The suggestion to see "people as gifts" seems especially important and easy to miss. So often when a person approaches a nonprofit with an offer to get involved, the organization looks at the list of unfilled needs and uses the person's availability to fill one of those slots. Taking the time to get to know that person, what else they're doing, what they're passionate about, why they have time/resources available, what their broader goals are, etc. -- and appreciating that person for all of who they are, and not just for how the organization might benefit from a part of it -- opens up incredible opportunities for both the organization and the individual to work together in unexpected and exciting ways.

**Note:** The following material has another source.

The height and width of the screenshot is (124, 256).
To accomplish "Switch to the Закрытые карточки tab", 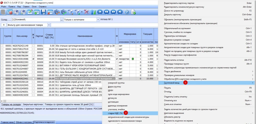I will (33, 104).
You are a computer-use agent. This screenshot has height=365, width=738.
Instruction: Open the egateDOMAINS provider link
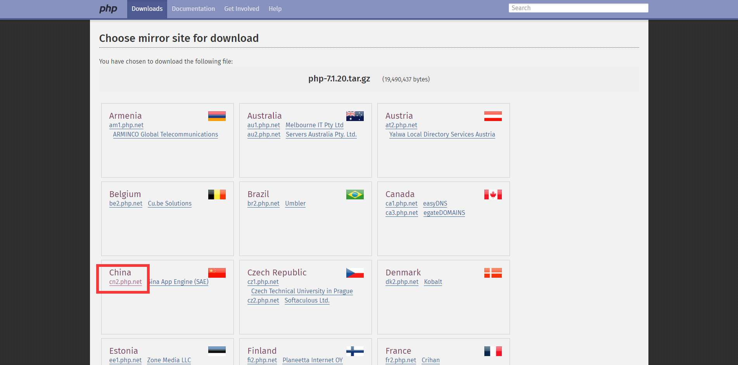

This touches on the larger subject of the choice we have as organizations and individuals to take more of a "need/problem-based" or "appreciative inquiry-based" approach to fulfilling our organizational and individual purpose. Each of the nine principles above reflect the latter by inviting us to take the entire context within which an organization's mission exists -- rather than just the subset of an identified need or challenge -- as it's gravitational center. That can feel uncomfortable, especially if we're much more used to the linear problem-solving model, but Santropol Roulant is just one example of the impact those choices have on what we're able to accomplish as organizations and as the people who are engaging in this work.
Christine Egger
http://www.goodallaround.com
Re: Excellent
Hi Christine,
Thank you, as always, for your thoughtful comments. From my perspective, the greatest missed opportunity in terms of "seeing people as gifts" is found in the way employees are often treated at nonprofits.
Santropol Roulant's core principles of engagement focus on how to keep volunteers engaged. But the same lessons apply to staff members. I know of way too many "horror stories" in which the creative potential and passion of nonprofit employees is trampled on.
I won't go into details; but let's just say that some of those stories emanate from personal experiences and the private accounts of close friends.
An appreciative inquiry-based organizational structure: I'd love to hear more about that.